REYES-SYNDROME SIMULACRA IN LIVER OF MICE AFTER TREATMENT WITH CHEMICAL-AGENTS AND ENCEPHALOMYOCARDITIS VIRUS

Abstract

In children with Reye''s syndrome, liver specimens exhibit the following characteristics: mitochondrial disfiguration, fatty infiltration, decreased activity of carbamyl phosphate synthetase and of ornithine transcarbamylase, histochemically reduced activity of succinic dehydrogenase and cytochrome oxidase and depletion of glycogen. An animal model for Reye''s syndrome was created by treating mice with encephalomyocarditis virus and/or salicylate, fructose, Atlox (A), butylated hydroxytoluene (B), pentachlorophenol and an equal mixture of B and monosodium stearate. Liver specimens were then examined for the listed characteristics and for the activity of argininosuccinic lyase, arginase, phosphorylase and glucose-6-phosphatase.
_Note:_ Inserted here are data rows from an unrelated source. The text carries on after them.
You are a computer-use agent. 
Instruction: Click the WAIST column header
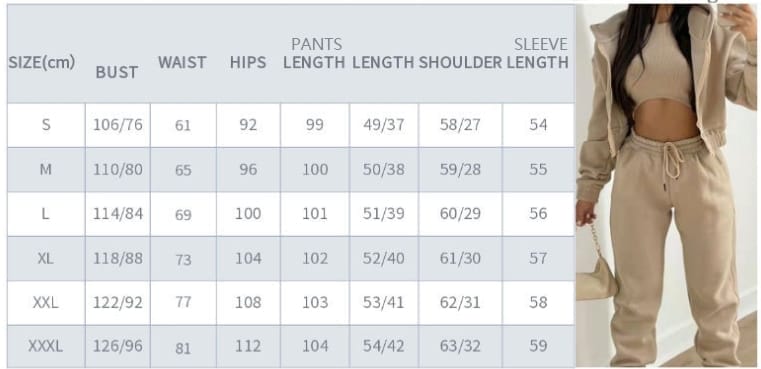pos(182,62)
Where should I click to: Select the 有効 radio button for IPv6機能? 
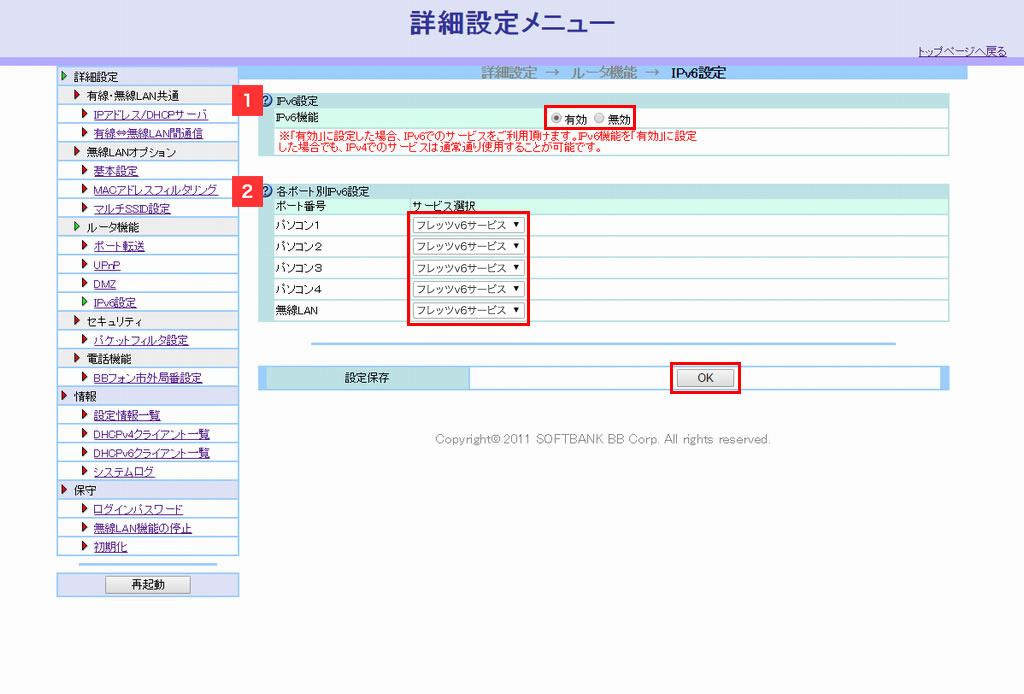556,118
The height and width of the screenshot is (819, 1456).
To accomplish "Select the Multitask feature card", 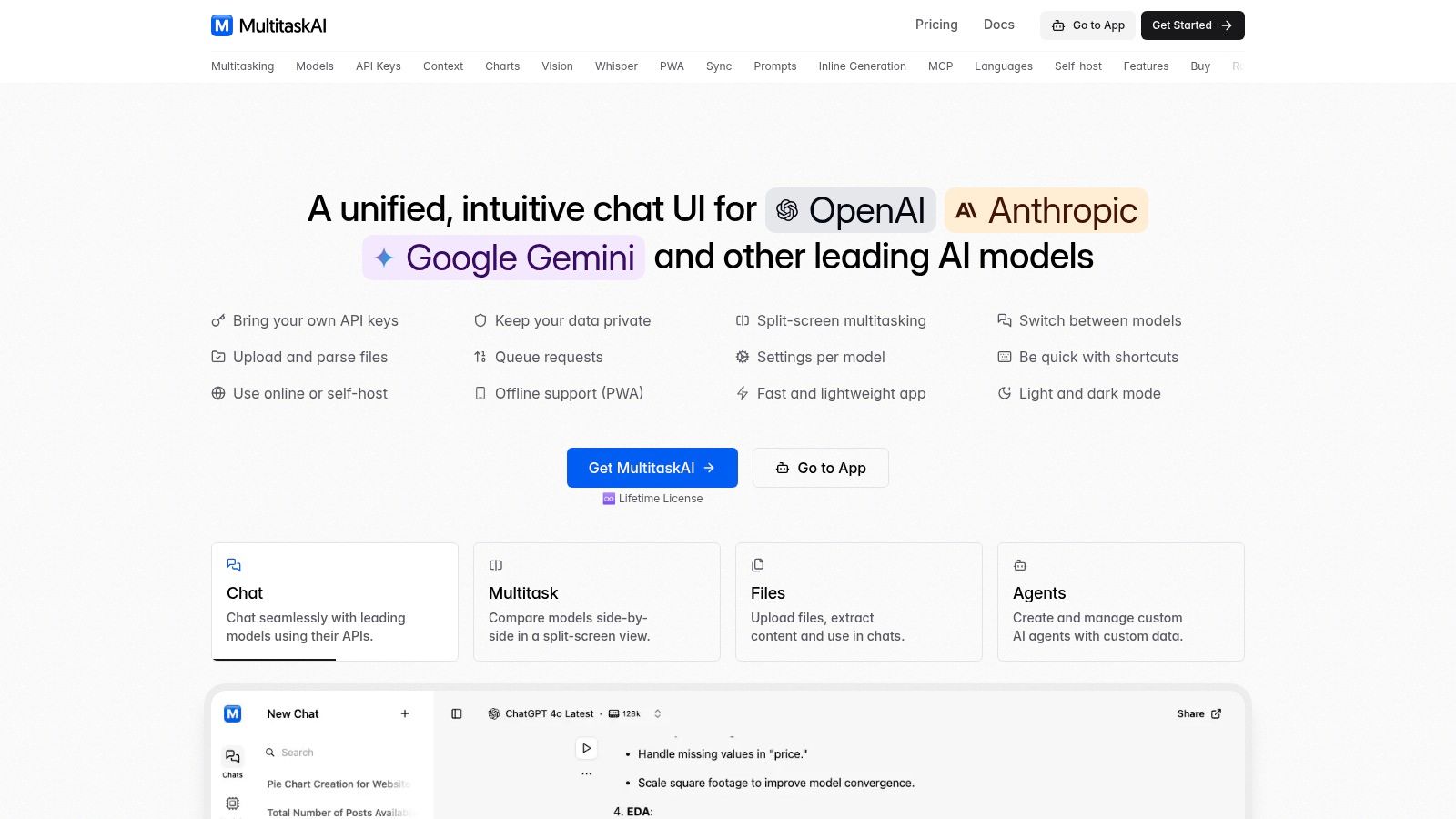I will (597, 602).
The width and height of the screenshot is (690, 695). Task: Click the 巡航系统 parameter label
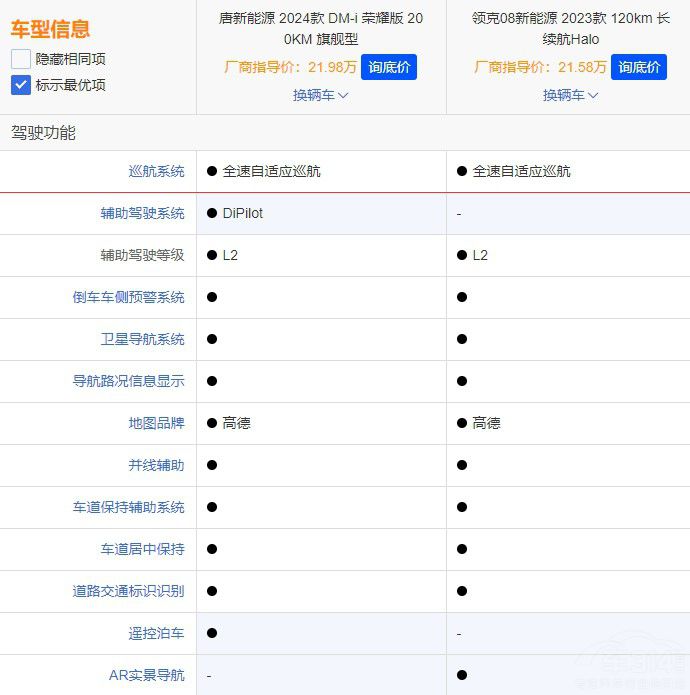click(156, 171)
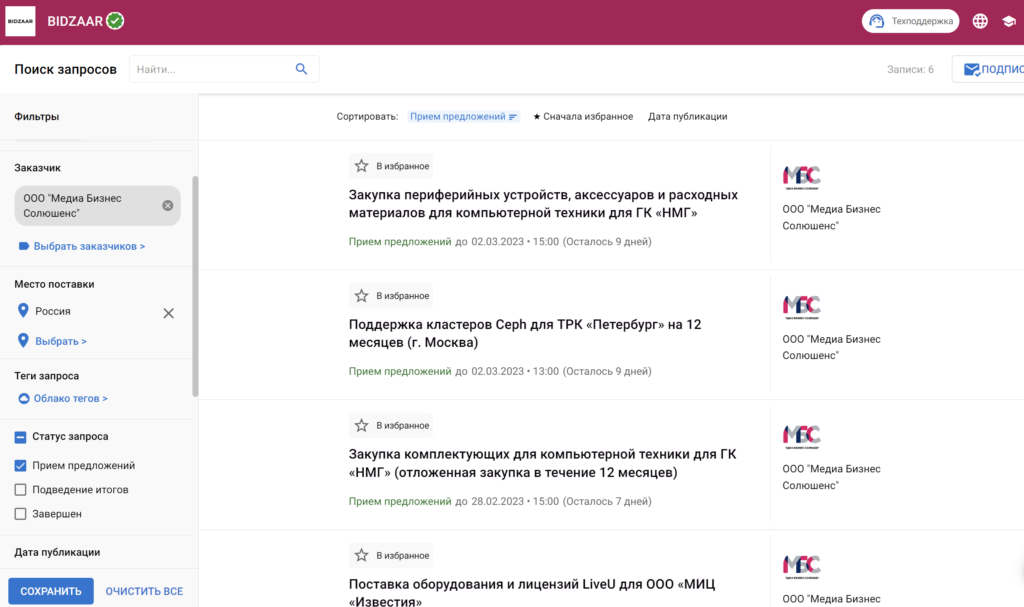
Task: Sort by Дата публикации
Action: click(x=687, y=117)
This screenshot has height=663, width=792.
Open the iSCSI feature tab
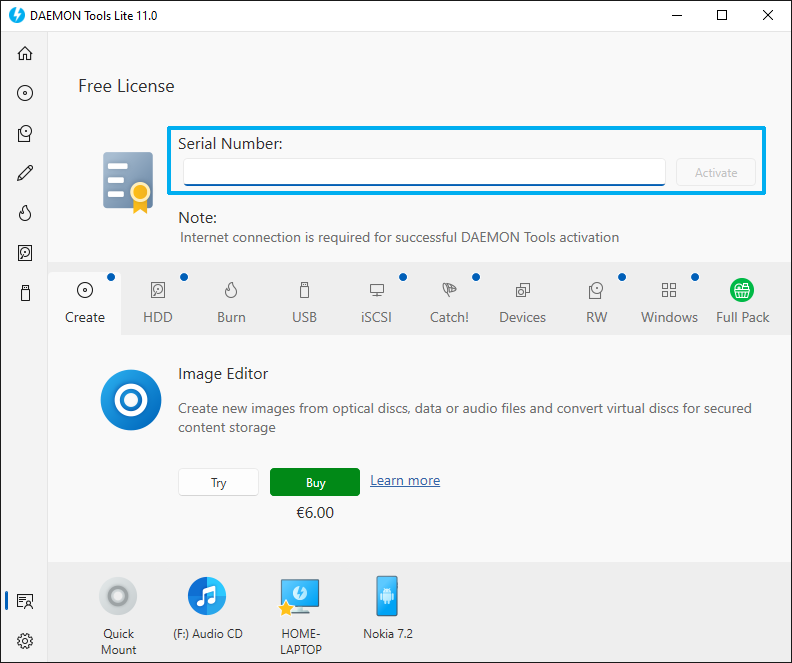(x=377, y=301)
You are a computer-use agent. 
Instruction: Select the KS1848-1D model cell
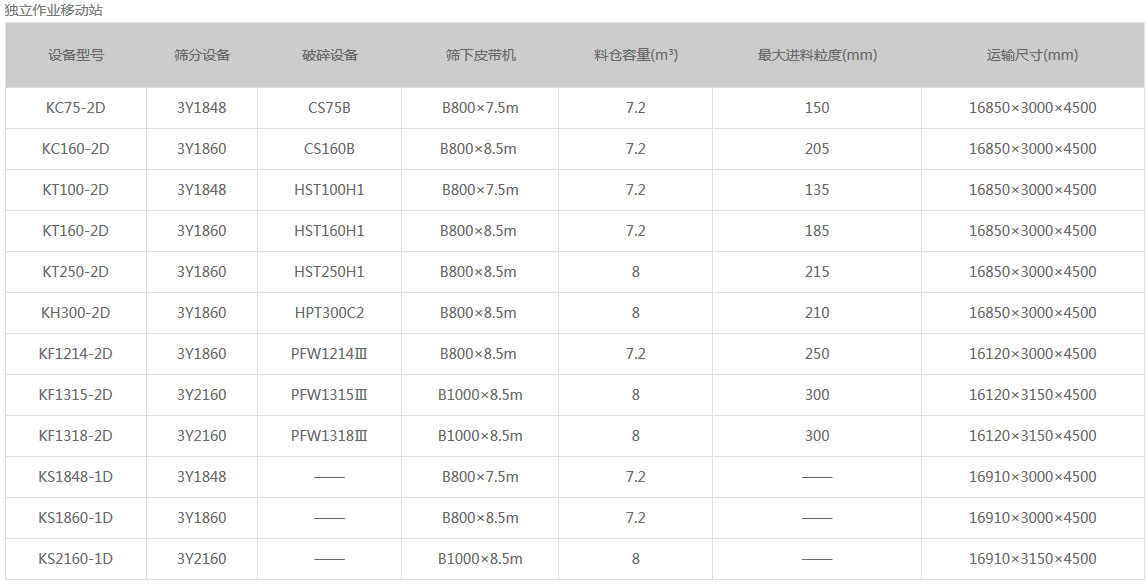76,477
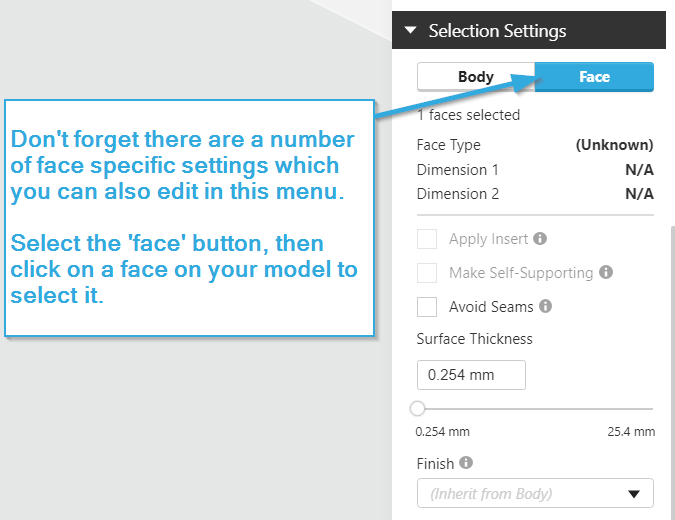Click the Face Type '(Unknown)' value

coord(614,145)
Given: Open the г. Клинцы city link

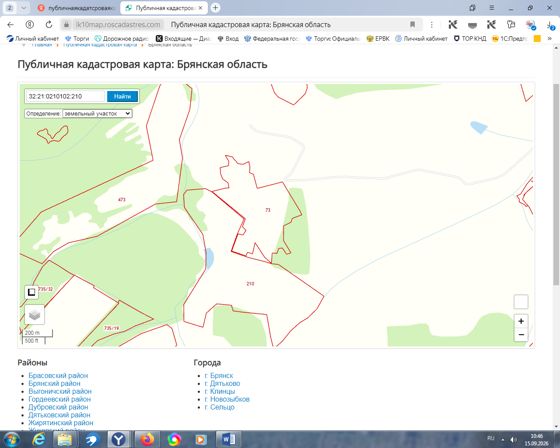Looking at the screenshot, I should click(220, 391).
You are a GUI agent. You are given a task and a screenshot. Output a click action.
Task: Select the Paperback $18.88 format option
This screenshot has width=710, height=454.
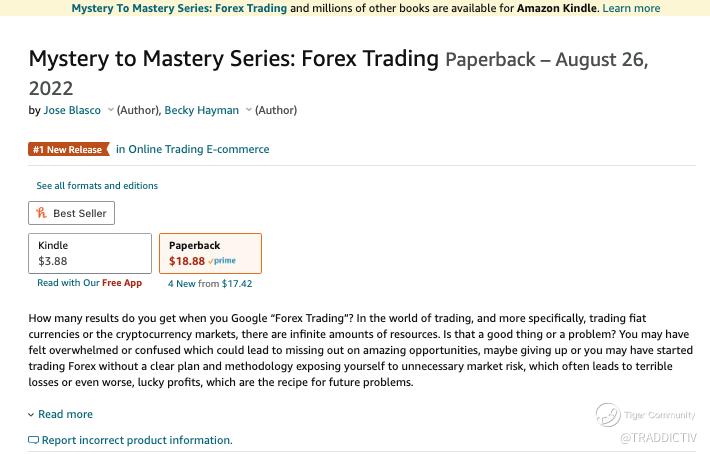pos(210,253)
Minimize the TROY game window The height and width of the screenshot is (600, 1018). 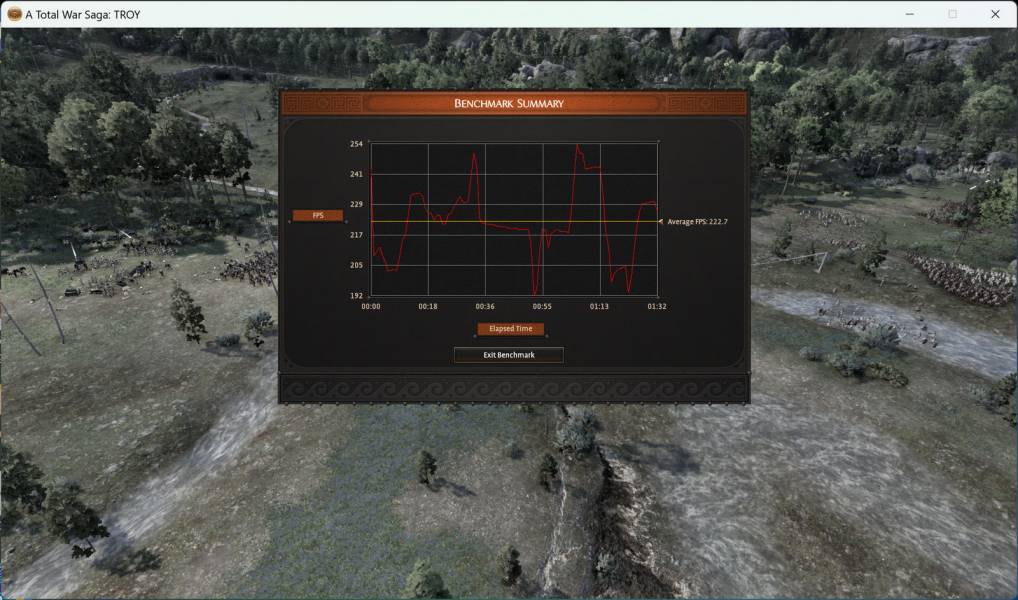pos(910,14)
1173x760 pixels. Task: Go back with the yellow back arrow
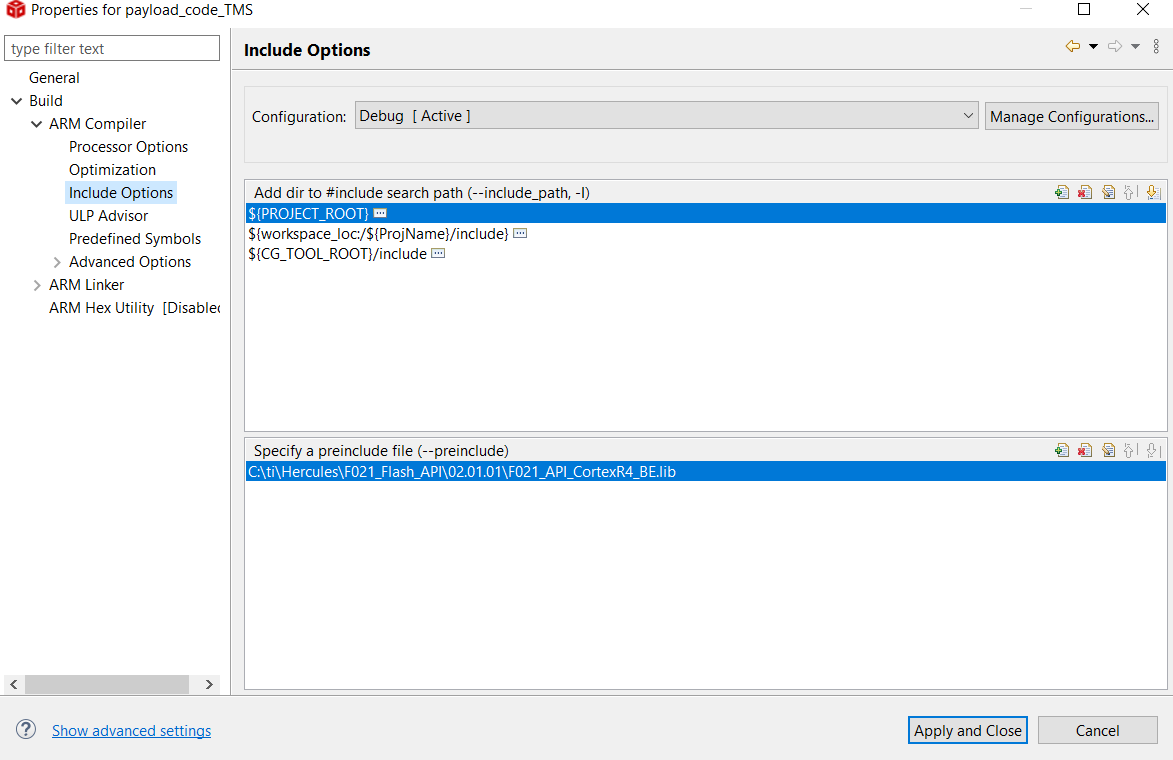point(1073,46)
Results were obtained in livers of mice treated with virus and A or virus and B. A significant (P < 0.05) reduction was found [except for ornithine transcarbamylase (A)] to the following levels (in percentage of normal mean): carbamyl phosphate synthetase (A, 79%; B, 57%); ornithine transcarbamylase (A, 91%; B, 75%); glycogen (A, 26%; B, 37%). Simultaneous morphologic analysis of these liver specimens indicated mitochondrial disfiguration, absence of dense granules, fatty infiltration and normal activity of succinic dehydrogenase and cytochrome oxidase. The induction of Reye''s syndrome-like features in mouse liver may be useful for the study of disease mechanisms and therapy.